• [Stated problem]: Format every line of the records below as a JSON list of strings, one string per line, leaving out blank lines.

• [Dataset extract]:

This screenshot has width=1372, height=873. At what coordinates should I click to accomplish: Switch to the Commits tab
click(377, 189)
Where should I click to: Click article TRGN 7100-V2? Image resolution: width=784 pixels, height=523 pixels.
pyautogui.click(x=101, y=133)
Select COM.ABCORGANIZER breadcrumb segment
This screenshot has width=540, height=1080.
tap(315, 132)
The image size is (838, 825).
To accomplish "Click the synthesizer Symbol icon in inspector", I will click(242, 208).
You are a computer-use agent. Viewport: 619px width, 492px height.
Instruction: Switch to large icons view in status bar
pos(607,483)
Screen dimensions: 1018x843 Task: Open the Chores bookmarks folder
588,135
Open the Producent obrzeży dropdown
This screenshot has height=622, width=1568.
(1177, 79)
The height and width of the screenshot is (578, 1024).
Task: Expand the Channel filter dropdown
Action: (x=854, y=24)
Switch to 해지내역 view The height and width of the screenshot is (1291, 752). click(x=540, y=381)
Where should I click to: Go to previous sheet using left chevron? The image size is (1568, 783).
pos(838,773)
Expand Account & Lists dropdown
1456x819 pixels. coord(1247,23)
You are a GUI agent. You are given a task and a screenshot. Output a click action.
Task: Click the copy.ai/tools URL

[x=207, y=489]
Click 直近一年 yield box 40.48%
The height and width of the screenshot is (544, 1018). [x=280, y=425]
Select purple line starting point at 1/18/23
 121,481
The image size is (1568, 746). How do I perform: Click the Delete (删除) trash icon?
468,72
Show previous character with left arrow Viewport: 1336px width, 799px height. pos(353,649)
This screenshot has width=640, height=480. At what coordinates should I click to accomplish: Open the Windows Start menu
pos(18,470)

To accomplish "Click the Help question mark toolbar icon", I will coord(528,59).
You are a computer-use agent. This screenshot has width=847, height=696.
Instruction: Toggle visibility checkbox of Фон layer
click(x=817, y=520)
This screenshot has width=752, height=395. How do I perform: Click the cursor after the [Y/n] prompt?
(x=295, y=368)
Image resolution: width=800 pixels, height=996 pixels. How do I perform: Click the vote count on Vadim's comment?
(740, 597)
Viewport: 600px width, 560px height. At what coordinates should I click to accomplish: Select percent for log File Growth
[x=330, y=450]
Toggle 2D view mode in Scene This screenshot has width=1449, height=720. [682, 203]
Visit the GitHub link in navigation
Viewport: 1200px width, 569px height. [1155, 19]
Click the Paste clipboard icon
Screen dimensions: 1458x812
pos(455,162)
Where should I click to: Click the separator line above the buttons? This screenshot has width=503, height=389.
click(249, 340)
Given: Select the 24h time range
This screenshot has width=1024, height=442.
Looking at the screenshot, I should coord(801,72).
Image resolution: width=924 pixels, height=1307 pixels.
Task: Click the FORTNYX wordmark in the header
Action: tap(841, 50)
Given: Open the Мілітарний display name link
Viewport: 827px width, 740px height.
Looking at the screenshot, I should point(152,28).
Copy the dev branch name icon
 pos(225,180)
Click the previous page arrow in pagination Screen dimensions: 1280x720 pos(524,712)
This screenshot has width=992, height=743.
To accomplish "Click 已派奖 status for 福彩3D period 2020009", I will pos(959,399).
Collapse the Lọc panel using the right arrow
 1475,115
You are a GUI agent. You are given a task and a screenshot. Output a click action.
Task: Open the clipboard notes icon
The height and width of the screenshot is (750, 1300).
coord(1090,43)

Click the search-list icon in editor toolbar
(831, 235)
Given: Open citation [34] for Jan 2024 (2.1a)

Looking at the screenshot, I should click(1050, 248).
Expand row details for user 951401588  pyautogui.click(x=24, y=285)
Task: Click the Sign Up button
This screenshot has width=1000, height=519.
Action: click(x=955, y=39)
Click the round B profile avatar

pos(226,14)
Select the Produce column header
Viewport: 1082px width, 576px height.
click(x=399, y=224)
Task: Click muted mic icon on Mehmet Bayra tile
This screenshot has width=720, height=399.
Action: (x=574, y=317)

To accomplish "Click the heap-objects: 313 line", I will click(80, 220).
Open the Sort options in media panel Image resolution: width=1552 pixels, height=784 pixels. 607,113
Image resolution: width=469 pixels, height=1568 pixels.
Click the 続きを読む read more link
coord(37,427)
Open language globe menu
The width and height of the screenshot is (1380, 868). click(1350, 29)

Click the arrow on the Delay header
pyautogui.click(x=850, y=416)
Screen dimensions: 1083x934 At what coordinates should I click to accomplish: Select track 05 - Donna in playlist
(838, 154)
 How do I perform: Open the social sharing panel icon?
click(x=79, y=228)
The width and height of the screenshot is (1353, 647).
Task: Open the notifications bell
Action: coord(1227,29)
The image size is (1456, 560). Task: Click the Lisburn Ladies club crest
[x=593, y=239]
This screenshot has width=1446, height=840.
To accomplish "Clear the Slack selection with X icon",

• [The solution]:
[
  "This screenshot has width=1372, height=873. At what coordinates should I click to accomplish: Switch to the Commits tab",
  "click(377, 189)",
  "Where should I click to: Click article TRGN 7100-V2? Image resolution: width=784 pixels, height=523 pixels.",
  "pyautogui.click(x=101, y=133)",
  "Select COM.ABCORGANIZER breadcrumb segment",
  "This screenshot has width=540, height=1080.",
  "tap(315, 132)",
  "The image size is (838, 825).",
  "To accomplish \"Click the synthesizer Symbol icon in inspector\", I will click(242, 208).",
  "You are a computer-use agent. Viewport: 619px width, 492px height.",
  "Instruction: Switch to large icons view in status bar",
  "pos(607,483)",
  "Screen dimensions: 1018x843 Task: Open the Chores bookmarks folder",
  "588,135",
  "Open the Producent obrzeży dropdown",
  "This screenshot has height=622, width=1568.",
  "(1177, 79)",
  "The height and width of the screenshot is (578, 1024).",
  "Task: Expand the Channel filter dropdown",
  "Action: (x=854, y=24)",
  "Switch to 해지내역 view The height and width of the screenshot is (1291, 752). click(x=540, y=381)",
  "Where should I click to: Go to previous sheet using left chevron? The image size is (1568, 783).",
  "pos(838,773)",
  "Expand Account & Lists dropdown",
  "1456x819 pixels. coord(1247,23)",
  "You are a GUI agent. You are given a task and a screenshot. Output a click action.",
  "Task: Click the copy.ai/tools URL",
  "[x=207, y=489]",
  "Click 直近一年 yield box 40.48%",
  "The height and width of the screenshot is (544, 1018). [x=280, y=425]",
  "Select purple line starting point at 1/18/23",
  " 121,481",
  "The image size is (1568, 746). How do I perform: Click the Delete (删除) trash icon?",
  "468,72",
  "Show previous character with left arrow Viewport: 1336px width, 799px height. pos(353,649)",
  "This screenshot has width=640, height=480. At what coordinates should I click to accomplish: Open the Windows Start menu",
  "pos(18,470)",
  "To accomplish \"Click the Help question mark toolbar icon\", I will coord(528,59).",
  "You are a computer-use agent. This screenshot has width=847, height=696.",
  "Instruction: Toggle visibility checkbox of Фон layer",
  "click(x=817, y=520)",
  "This screenshot has width=752, height=395. How do I perform: Click the cursor after the [Y/n] prompt?",
  "(x=295, y=368)",
  "Image resolution: width=800 pixels, height=996 pixels. How do I perform: Click the vote count on Vadim's comment?",
  "(740, 597)",
  "Viewport: 600px width, 560px height. At what coordinates should I click to accomplish: Select percent for log File Growth",
  "[x=330, y=450]",
  "Toggle 2D view mode in Scene This screenshot has width=1449, height=720. [682, 203]",
  "Visit the GitHub link in navigation",
  "Viewport: 1200px width, 569px height. [1155, 19]",
  "Click the Paste clipboard icon",
  "Screen dimensions: 1458x812",
  "pos(455,162)",
  "Where should I click to: Click the separator line above the buttons? This screenshot has width=503, height=389.",
  "click(249, 340)",
  "Given: Select the 24h time range",
  "This screenshot has width=1024, height=442.",
  "Looking at the screenshot, I should coord(801,72).",
  "Image resolution: width=924 pixels, height=1307 pixels.",
  "Task: Click the FORTNYX wordmark in the header",
  "Action: tap(841, 50)",
  "Given: Open the Мілітарний display name link",
  "Viewport: 827px width, 740px height.",
  "Looking at the screenshot, I should point(152,28).",
  "Copy the dev branch name icon",
  " pos(225,180)",
  "Click the previous page arrow in pagination Screen dimensions: 1280x720 pos(524,712)",
  "This screenshot has width=992, height=743.",
  "To accomplish \"Click 已派奖 status for 福彩3D period 2020009\", I will pos(959,399).",
  "Collapse the Lọc panel using the right arrow",
  " 1475,115",
  "You are a GUI agent. You are given a task and a screenshot. Output a click action.",
  "Task: Open the clipboard notes icon",
  "The height and width of the screenshot is (750, 1300).",
  "coord(1090,43)",
  "Click the search-list icon in editor toolbar",
  "(831, 235)",
  "Given: Open citation [34] for Jan 2024 (2.1a)",
  "Looking at the screenshot, I should click(1050, 248).",
  "Expand row details for user 951401588  pyautogui.click(x=24, y=285)",
  "Task: Click the Sign Up button",
  "This screenshot has width=1000, height=519.",
  "Action: click(x=955, y=39)",
  "Click the round B profile avatar",
  "pos(226,14)",
  "Select the Produce column header",
  "Viewport: 1082px width, 576px height.",
  "click(x=399, y=224)",
  "Task: Click muted mic icon on Mehmet Bayra tile",
  "This screenshot has width=720, height=399.",
  "Action: (x=574, y=317)",
  "To accomplish \"Click the heap-objects: 313 line\", I will click(80, 220).",
  "Open the Sort options in media panel Image resolution: width=1552 pixels, height=784 pixels. 607,113",
  "Image resolution: width=469 pixels, height=1568 pixels.",
  "Click the 続きを読む read more link",
  "coord(37,427)",
  "Open language globe menu",
  "The width and height of the screenshot is (1380, 868). click(1350, 29)",
  "Click the arrow on the Delay header",
  "pyautogui.click(x=850, y=416)",
  "Screen dimensions: 1083x934 At what coordinates should I click to accomplish: Select track 05 - Donna in playlist",
  "(838, 154)",
  " How do I perform: Open the social sharing panel icon?",
  "click(x=79, y=228)",
  "The width and height of the screenshot is (1353, 647).",
  "Task: Open the notifications bell",
  "Action: coord(1227,29)",
  "The image size is (1456, 560). Task: Click the Lisburn Ladies club crest",
  "[x=593, y=239]",
  "This screenshot has width=1446, height=840.",
  "To accomplish \"Clear the Slack selection with X icon\","
]